Müller-Guttenbrunn: We played tennis every Friday for over ten years. These doubles games were always great fun when I was there – especially when we sat together after the game and talked about professional and private matters. There was already a lot of fun. On top of that, once a year we organised a tennis tournament where employees of our foreign companies also came. After that, events such as golf or go-karting were added – but I didn’t take part in that anymore. After the first time at the go-kart, everything hurt me – absolutely nobody takes any consideration! But we have been on the road a lot with motorized vehicles in the past and I still remember the motorcycle tours with the company employees very well. Riding bikes gave me great pleasure. And indeed, I still ride my bicycle with pleasure – up to 2,000 kilometres a year.

From the bicycle back to business: your son Christian now runs the Müller-Guttenbrunn Group. How do you see the current situation?
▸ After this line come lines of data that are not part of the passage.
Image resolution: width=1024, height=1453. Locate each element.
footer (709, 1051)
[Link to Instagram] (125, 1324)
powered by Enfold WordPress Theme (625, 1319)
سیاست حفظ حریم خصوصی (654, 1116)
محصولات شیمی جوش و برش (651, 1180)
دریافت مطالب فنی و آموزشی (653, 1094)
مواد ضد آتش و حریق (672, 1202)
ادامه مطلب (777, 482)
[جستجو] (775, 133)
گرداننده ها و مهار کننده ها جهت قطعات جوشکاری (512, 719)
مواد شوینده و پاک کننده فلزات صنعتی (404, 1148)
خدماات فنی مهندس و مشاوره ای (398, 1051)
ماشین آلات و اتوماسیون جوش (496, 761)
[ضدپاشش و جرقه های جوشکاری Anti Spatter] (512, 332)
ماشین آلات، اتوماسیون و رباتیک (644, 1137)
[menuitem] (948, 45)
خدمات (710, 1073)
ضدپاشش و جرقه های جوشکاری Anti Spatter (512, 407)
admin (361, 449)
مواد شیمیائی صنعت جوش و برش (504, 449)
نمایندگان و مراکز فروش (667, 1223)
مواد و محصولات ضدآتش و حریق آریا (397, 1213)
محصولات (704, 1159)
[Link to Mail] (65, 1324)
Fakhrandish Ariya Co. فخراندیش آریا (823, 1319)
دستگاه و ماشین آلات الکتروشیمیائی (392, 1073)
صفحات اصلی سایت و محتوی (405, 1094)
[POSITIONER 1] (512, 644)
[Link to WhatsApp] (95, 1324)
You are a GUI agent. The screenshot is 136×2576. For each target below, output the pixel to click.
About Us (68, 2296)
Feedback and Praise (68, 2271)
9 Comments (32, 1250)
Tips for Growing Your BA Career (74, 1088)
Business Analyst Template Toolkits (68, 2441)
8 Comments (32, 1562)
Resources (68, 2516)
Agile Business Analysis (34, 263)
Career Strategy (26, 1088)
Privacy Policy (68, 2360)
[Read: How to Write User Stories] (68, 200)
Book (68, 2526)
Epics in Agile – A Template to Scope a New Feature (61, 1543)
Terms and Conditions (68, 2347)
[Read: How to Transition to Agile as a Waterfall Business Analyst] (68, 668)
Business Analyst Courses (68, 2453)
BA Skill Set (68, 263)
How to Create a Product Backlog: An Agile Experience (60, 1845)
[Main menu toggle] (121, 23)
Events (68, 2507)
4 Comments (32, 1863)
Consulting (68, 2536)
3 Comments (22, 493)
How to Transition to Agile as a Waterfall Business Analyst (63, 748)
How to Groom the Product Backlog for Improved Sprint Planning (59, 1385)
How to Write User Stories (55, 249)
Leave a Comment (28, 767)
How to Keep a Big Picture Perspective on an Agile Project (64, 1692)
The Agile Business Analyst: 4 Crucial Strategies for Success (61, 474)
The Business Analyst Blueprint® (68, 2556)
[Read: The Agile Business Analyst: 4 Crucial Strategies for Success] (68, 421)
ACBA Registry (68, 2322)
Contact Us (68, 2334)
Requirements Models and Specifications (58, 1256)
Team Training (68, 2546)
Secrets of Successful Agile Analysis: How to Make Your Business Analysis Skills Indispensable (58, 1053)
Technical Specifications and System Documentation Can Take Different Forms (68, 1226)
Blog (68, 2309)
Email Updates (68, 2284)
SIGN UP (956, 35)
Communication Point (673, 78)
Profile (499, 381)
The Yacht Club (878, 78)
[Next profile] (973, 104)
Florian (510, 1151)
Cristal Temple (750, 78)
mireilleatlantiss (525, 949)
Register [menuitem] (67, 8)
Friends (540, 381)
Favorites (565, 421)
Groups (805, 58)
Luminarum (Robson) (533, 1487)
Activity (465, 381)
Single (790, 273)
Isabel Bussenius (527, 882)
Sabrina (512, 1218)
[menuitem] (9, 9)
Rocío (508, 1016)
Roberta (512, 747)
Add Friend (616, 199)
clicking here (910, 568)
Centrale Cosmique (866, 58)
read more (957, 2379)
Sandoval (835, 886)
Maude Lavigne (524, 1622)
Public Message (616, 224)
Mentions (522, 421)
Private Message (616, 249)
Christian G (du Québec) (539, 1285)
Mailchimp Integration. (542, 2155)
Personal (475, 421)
Müller-Guttenbrunn: Christian is doing great, with all the other managers in the company. He has always been with the company as a holiday trainee during his studies. After his time abroad at Thyssen, he finally moved to the company as a controller and grew into his job. We must keep up with the current recycling issues – I’m only thinking of recycling in the e-cars, where there still has to be a solution. When I look at our figures for the last few years, a lot of things work – also because we have really terrific employees. That’s why we must also look to the future to have the right people in the right places. At the moment, it is hardly possible to predict anything with certainty because of the Corona crisis. Many things are still running as usual for us, but many companies are using short-time working, which is why production waste is decreasing. Nevertheless, I am convinced that the right decisions are being made in the company and that the Müller-Guttenbrunn Group will master this crisis well. But the most important thing first of all is that everyone remains healthy.

You are absolutely right, of course. It is clear that you are not yet fully retired and are well informed about what is happening in the company. After all, you are still on the company advisory board and manage the business in the subcompany for property management and investments. So how often can you still be found in the company?

Müller-Guttenbrunn: Thanks to my smartphone, I keep myself constantly up to date. Our controlling system works perfectly, so I always have the latest figures at my fingertips. When I’m in Amstetten, I like to come for a coffee with my son or the other employees. I may not come here for two or three months because I’m traveling the world. Then there are times when I am there two or three times a week. Then there are the various meetings of the company committees – so I’m in Amstetten quite often. But I also enjoy my time with my wife in our holiday home at Lake Balaton in Hungary or on cruises. Now this is not possible due to the Corona pandemic – so unfortunately, I had to cancel some planned tours. I hope for all of us that mankind will get this crisis under control quickly and that travel will be possible again soon.

We gladly support this wish, say thank you for the detailed conversation and wish you continued enjoyment of life, travel – and of course the activities around the Müller-Guttenbrunn Group!